With G20 at a crossroads, a new vision can reshape the world order

Indian Prime Minister Narendra Modi’s hosting of the G20 summit at the newly constructed Bharat Mandapam in New Delhi on Sept. 9-10 will mark the culmination of a year-long effort involving more than 200 meetings and several thousand delegates in different parts of the country. Official engagements have been supplemented with conclaves involving businesspeople, universities and think tanks that have thrown up new and exciting ideas on boosting global cooperation.

The G20 is a product of a globalized world and is now the “premier forum” to address pressing international economic challenges. This makes sense since the G20 includes 65 percent of the world’s population, 85 percent of global economic output and 75 percent of global trade.

The Indian presidency is taking place at a time when the world is facing serious challenges. Even before the global economy recovered from the ravages of the pandemic, the Ukraine war had a devastating effect on developing countries. The New Delhi summit should have been an opportunity for the G20 to address this shared catastrophe.

Unfortunately, the principal efforts of advanced countries have been directed at ensuring Russia is punished for starting the conflict.

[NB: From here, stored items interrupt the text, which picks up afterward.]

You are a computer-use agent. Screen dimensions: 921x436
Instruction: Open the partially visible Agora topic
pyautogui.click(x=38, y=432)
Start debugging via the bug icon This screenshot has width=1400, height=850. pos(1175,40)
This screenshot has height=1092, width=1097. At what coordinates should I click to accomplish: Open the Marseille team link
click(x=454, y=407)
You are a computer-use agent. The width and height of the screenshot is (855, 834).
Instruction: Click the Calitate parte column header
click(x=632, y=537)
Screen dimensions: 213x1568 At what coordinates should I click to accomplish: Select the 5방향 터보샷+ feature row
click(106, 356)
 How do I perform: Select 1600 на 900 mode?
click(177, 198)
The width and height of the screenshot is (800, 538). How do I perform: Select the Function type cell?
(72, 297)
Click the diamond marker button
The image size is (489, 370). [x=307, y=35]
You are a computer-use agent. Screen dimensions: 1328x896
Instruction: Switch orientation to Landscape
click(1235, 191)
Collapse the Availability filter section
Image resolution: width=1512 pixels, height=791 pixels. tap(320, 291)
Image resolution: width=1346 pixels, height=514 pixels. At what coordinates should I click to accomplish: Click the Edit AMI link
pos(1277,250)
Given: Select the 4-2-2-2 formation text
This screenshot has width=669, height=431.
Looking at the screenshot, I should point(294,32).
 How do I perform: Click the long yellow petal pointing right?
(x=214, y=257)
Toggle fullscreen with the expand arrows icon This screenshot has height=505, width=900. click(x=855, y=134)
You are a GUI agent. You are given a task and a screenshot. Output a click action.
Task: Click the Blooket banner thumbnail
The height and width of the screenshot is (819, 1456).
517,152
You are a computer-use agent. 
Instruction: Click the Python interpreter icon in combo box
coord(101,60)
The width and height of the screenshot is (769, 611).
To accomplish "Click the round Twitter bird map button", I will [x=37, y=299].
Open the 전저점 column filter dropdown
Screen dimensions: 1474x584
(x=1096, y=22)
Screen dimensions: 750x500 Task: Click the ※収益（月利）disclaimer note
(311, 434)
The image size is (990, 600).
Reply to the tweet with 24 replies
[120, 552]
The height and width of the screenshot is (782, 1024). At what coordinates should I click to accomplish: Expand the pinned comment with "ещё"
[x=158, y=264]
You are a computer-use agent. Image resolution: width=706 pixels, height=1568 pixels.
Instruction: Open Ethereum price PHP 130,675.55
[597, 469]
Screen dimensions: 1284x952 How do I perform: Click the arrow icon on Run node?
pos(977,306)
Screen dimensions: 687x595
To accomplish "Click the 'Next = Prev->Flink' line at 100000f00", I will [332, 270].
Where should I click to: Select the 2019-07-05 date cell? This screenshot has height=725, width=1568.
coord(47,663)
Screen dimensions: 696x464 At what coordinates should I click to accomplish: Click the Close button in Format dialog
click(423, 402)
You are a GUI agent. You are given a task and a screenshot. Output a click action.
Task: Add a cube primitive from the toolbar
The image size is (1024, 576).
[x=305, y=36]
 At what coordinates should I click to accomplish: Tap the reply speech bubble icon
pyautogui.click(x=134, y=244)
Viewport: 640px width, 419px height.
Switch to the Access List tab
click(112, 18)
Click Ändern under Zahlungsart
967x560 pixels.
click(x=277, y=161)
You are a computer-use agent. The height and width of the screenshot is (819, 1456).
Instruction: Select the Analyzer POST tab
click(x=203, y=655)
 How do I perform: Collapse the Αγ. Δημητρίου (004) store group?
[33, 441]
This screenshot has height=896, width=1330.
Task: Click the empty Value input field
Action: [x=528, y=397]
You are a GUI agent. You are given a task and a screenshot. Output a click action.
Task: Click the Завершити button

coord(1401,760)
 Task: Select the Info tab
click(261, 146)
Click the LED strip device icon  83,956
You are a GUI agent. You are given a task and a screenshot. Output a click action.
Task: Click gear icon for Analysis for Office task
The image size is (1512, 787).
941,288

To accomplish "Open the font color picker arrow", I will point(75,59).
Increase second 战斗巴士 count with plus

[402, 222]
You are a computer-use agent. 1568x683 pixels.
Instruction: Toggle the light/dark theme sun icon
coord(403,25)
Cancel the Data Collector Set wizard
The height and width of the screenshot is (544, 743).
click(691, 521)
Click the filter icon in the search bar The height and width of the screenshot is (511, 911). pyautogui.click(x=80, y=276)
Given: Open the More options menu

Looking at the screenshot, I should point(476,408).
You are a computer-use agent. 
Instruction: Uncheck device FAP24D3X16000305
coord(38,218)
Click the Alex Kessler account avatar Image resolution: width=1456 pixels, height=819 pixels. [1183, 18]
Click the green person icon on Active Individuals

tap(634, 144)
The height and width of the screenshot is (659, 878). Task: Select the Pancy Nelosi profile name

This has affected the G20 as well. Despite numerous meetings of G20 ministers and officials in India, not a single consensual document has been approved. The US-led Western alliance has insisted that any joint statements include specific criticisms of Russia, along with veiled negative references to China.

India has consistently worked toward highlighting the positive agenda that serves the emerging economies and the developing world in general. In its capacity as president of the G20, India convened a hybrid summit of 120 developing countries in January this year, titled “The Voice of the Global South.”

Indian officials said the conference would deliberate “on those concerns, interests and priorities that affect the developing countries, and unite in voice and purpose in addressing these elements.” A later report quoted Subrahmanyam Jaishankar, the external affairs minister, as saying that, as the forum’s president, “India would represent countries that are not at the G20 table.”

In the past year, countries in the Global South have been struggling with the high costs of imported food and energy, the negative impact of climate change and the start of the El Nino weather pattern — the combined effects of which have saddled them with burdens amounting to trillions of dollars. The transition away from fossil fuels, for instance, means that emerging economies, excluding China, will require $1 trillion per year until 2025 and twice that until 2030 to meet their development needs.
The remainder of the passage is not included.